Most of this rise has been attributed to global warming and the El Nino weather system, but scientists have been at a loss to explain around 0.2% of the increase, until some recent research coming out of Germany.
Analysis of satellite data has revealed that there was around 1.5% less cloud cover in 2024 compared to 2023, which is the most obvious explanation for the extra increase in global warming.
The team think if cloud cover had been at the same level last year as it was in 2023 global temperatures would have been around 0.23 degrees cooler.
Clouds reflect sunlight, as you might expect given that this is just bloody obvious at the most basic level of observation: it's immediately cooler down here when the sun goes behind the clouds.
The irony behind fewer clouds...
All of this might be down to natural variation but another theory as to why there are fewer clouds is improved air quality. Pollution can help with cloud formation, and so the cleaner the air, the fewer the clouds.
Hopefully this is just a kind of 'warming transition' as presumably better air quality means there are less warming emissions too and so this is something of a data lag.
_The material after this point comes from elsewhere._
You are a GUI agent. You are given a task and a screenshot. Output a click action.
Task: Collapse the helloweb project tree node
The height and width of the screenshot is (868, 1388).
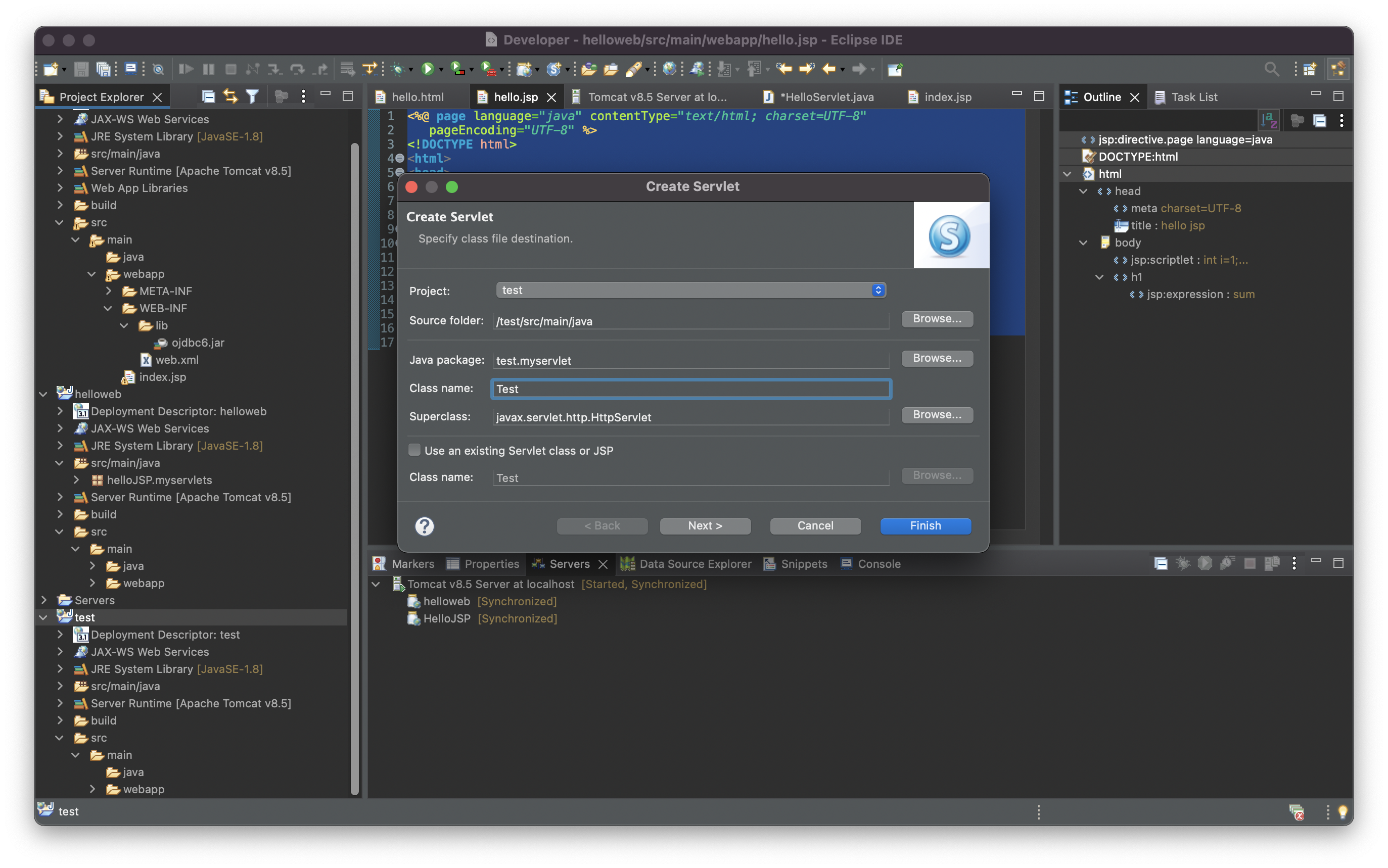coord(43,395)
But of course climate science is challenging given the huge amount of variables at play, and the fact that every year we find ourselves in new territory as to how these variables interact.
And of course while we have fewer clouds overall, the distribution of this cloud cover is, if anything, more polarised, with more extreme weather systems resulting in more flood events.
So while this general trend might well be true globally, it doesn't feel like it to those on the wrong side of the global warming trend!
And at the end of the day this just sounds like more uncertainty thrown into the mix!